Our host took us later to a local market. It was great to have Wish around to ask the sellers whether the sweets contained egg (none of them did) or the snacks contained fish sauce. We emerged from the market with lots of exciting things to try. We ate most of the sweets as breakfast the following day. My favourite dish was sticky rice and taro or banana wrapped in banana leaf, though coconut egg-free custards sold in porcelain cups were very nice, too.
Shortly after breakfast (and waiting until the end of a downpour), we took a bus to the famous Chatuchak market– the largest market in Thailand where, as the guides promise, you can buy anything you can think of.
We did enjoy the market but imagined it to be more of a local affair while in fact some 70% of the merchandise was geared towards tourists. There were lots of clothes, souvenirs and more artsy crafts but also more surprising items of interest only to the locals such as rows and rows of artificial flowers. Like anywhere in Thailand, there was obviously lots of street food as well.
The pet section of the market (just outside the grounds) was very disturbing, featuring living baby turtles and fish sold in plastic bags. To counterbalance this cruelty, a group of Thai people rallied through the market with a huge banner saying: ‘Taking any ivory products in or out of Thailand is illegal’.

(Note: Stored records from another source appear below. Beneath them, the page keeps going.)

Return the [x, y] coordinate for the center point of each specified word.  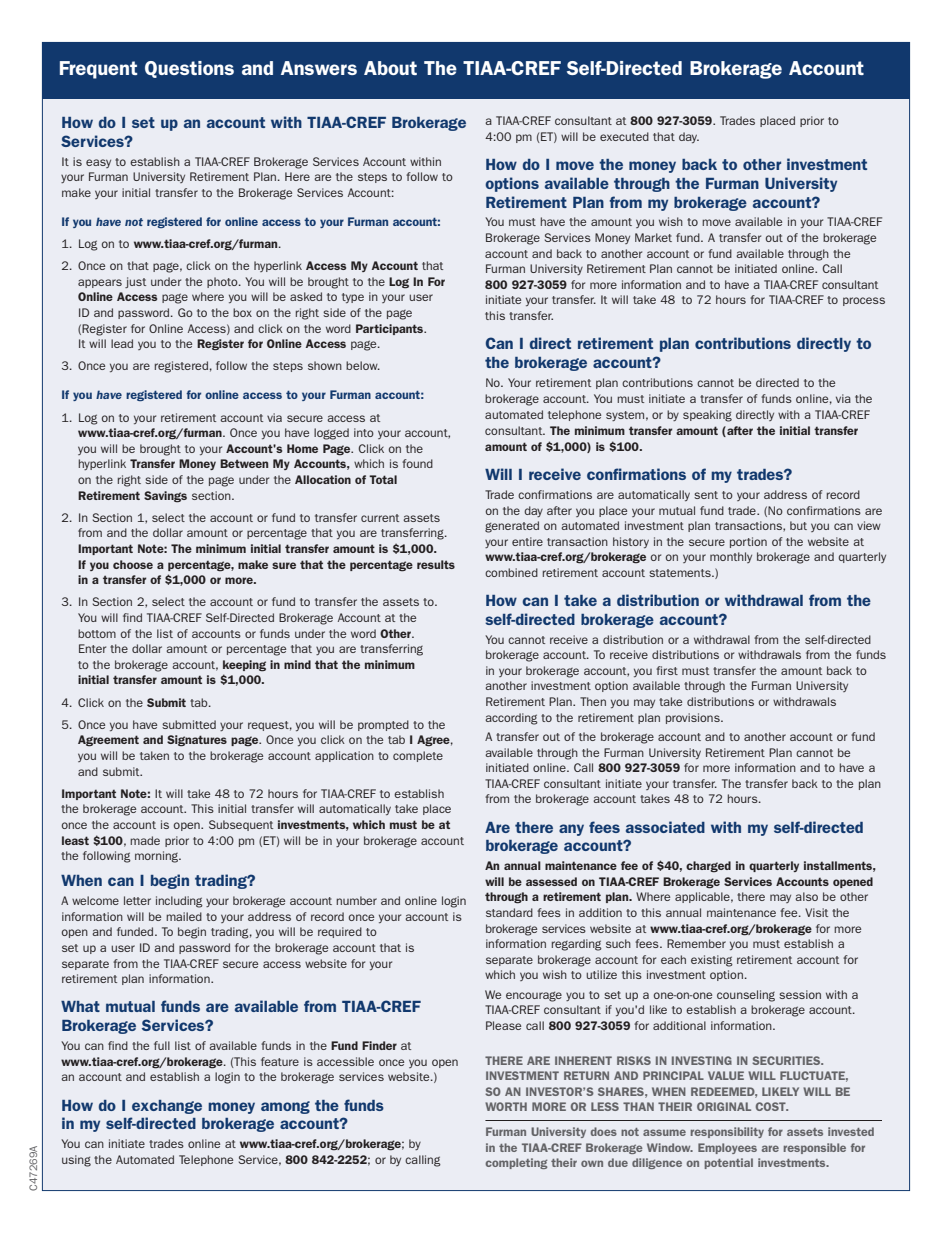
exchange [167, 1107]
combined [511, 572]
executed [624, 136]
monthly [731, 557]
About [390, 68]
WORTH [506, 1106]
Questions [189, 69]
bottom [97, 633]
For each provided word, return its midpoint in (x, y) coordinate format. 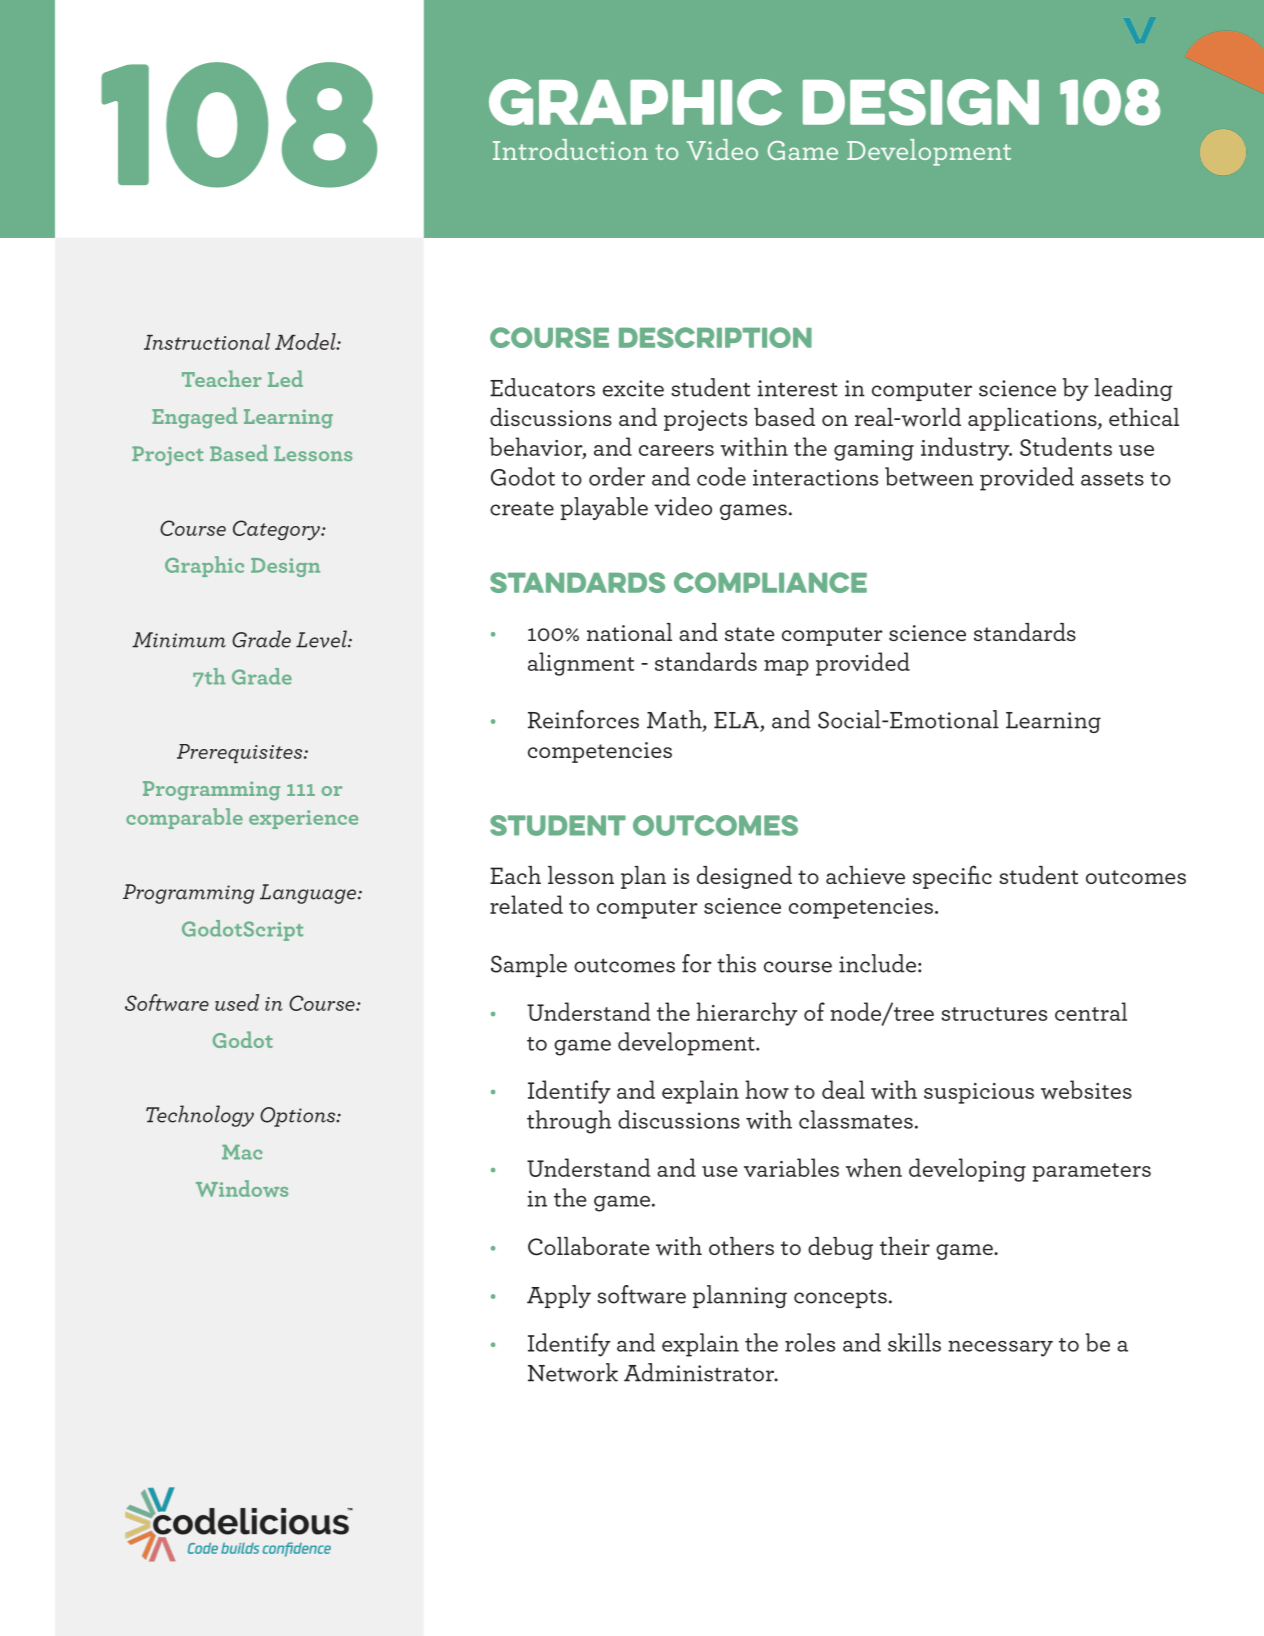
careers (676, 450)
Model (306, 341)
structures (994, 1014)
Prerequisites (241, 753)
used (237, 1002)
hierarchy (747, 1014)
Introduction (570, 149)
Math (675, 720)
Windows (242, 1188)
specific (952, 877)
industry (966, 449)
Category (277, 530)
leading (1134, 389)
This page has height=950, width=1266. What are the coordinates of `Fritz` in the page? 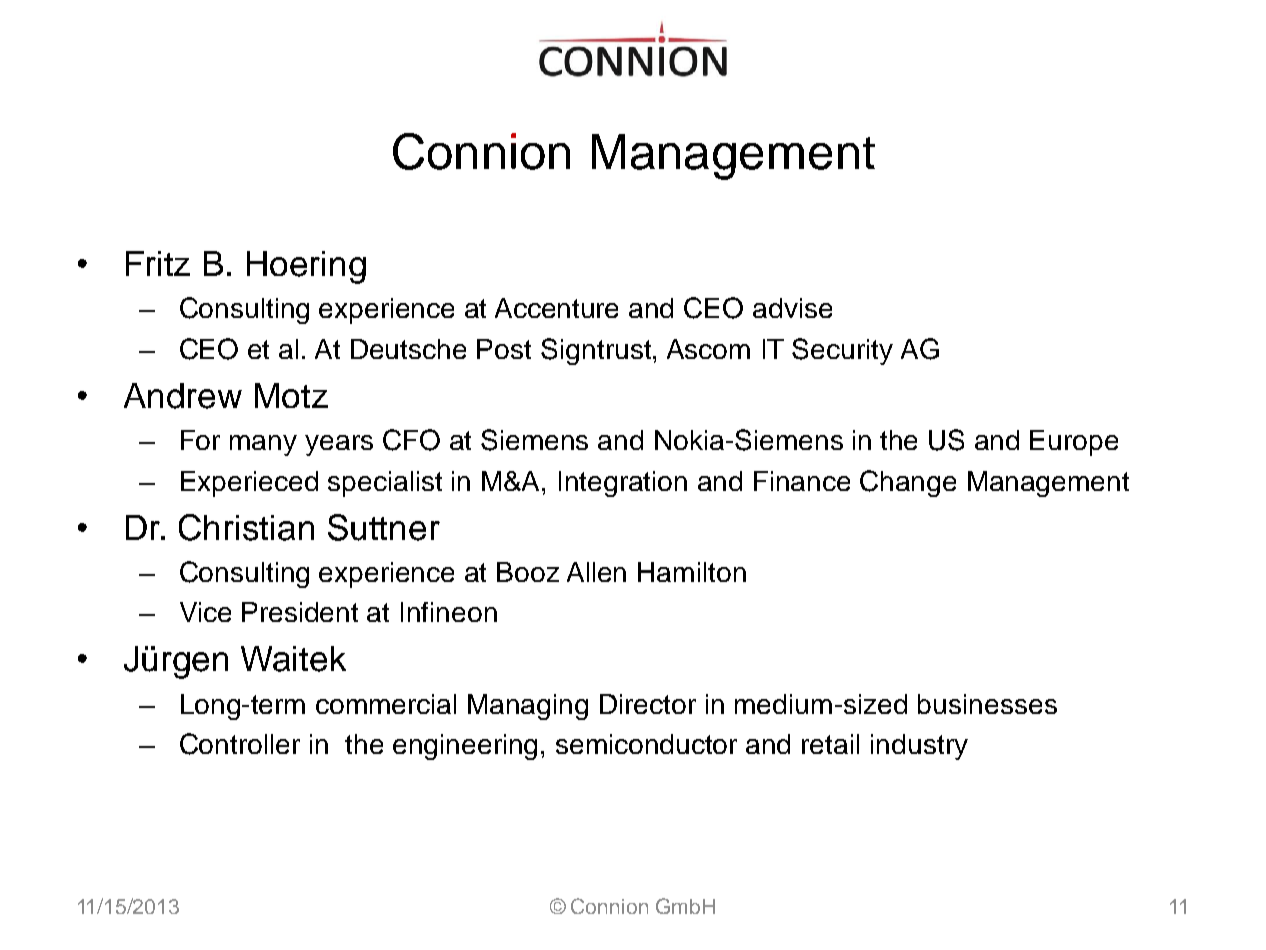 It's located at (158, 263).
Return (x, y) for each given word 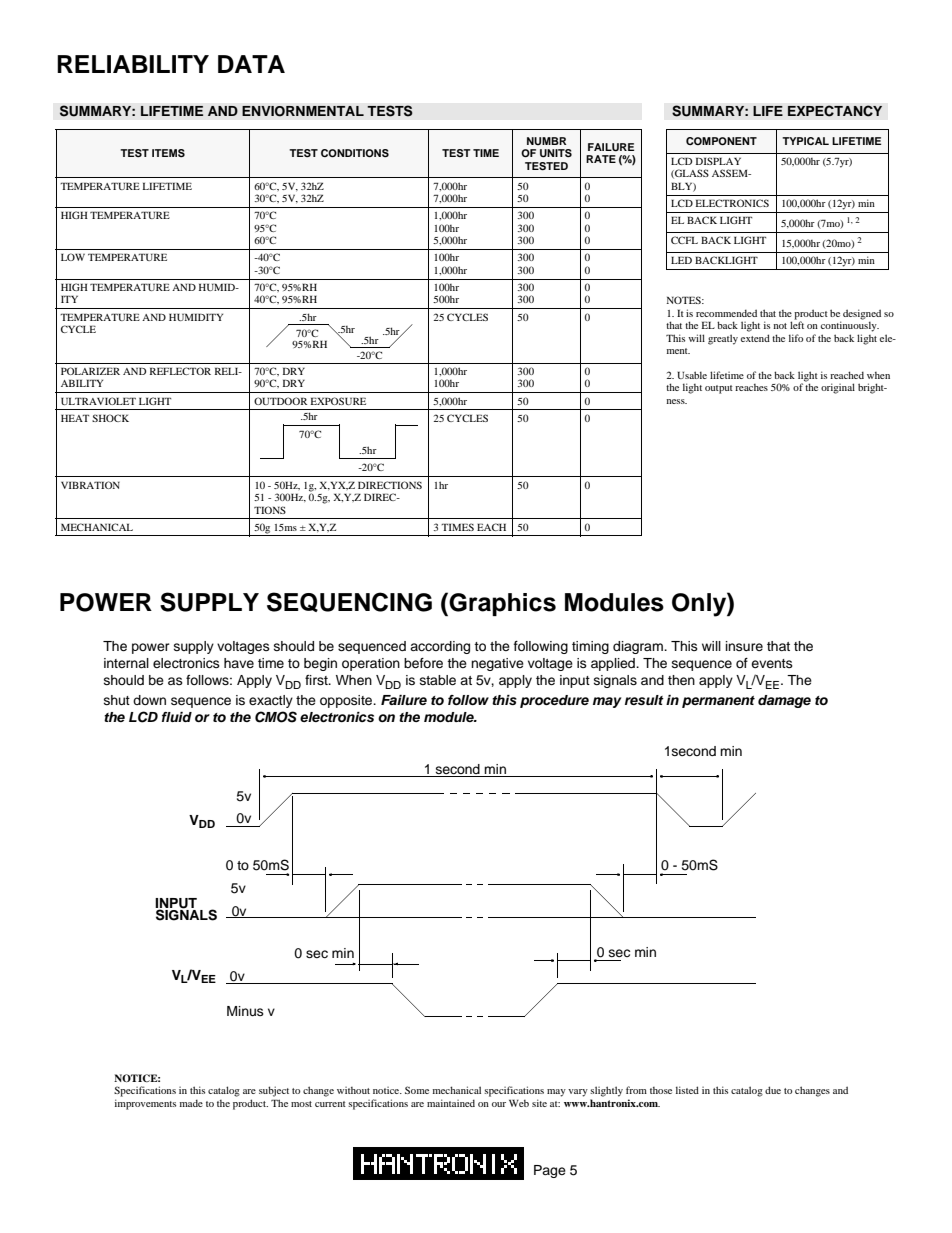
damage (784, 701)
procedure (554, 701)
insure (744, 646)
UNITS (556, 153)
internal (126, 663)
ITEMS (168, 153)
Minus (245, 1011)
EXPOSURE (338, 401)
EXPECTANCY (835, 111)
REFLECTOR (180, 371)
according (440, 647)
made (191, 1103)
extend (755, 338)
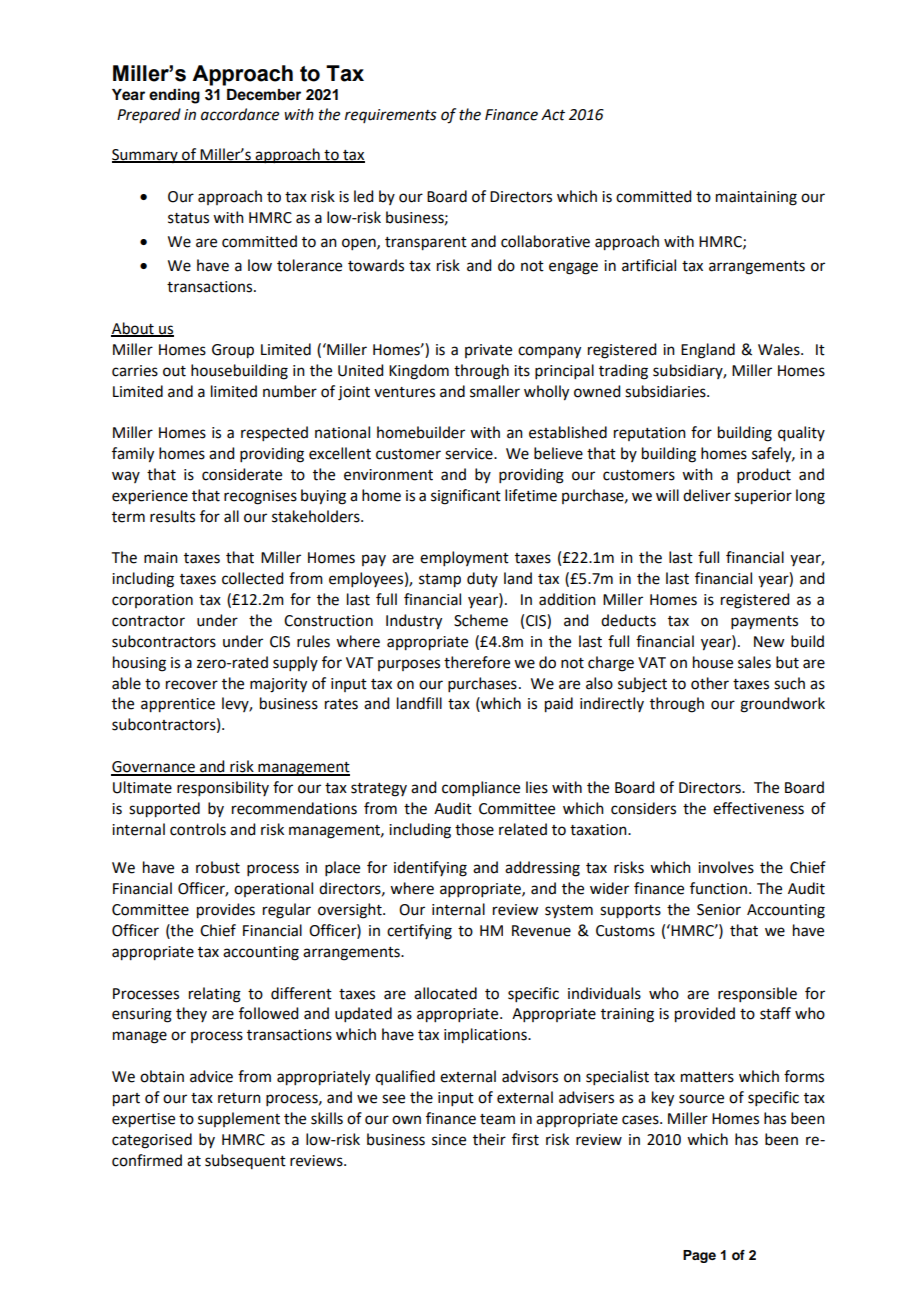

I was planning shopping there for quite a few weeks so I was glad to find all the items on my shopping list: an affordable and good quality knife (useful for self-prepared breakfasts and fruit), a waterproof passport holder, Thai fisherman pants (the very best buy during entire trip in South East Asia), a cheap but durable summer dress and an affordable bikini (as the old one simply fell apart).
The food (as for a market) wasn’t the cheapest and there wasn’t that much choice either though if you looked really hard, you could still find a shake for 20 baht or delicious coconut ice-cream (vegan!) for 30 baht.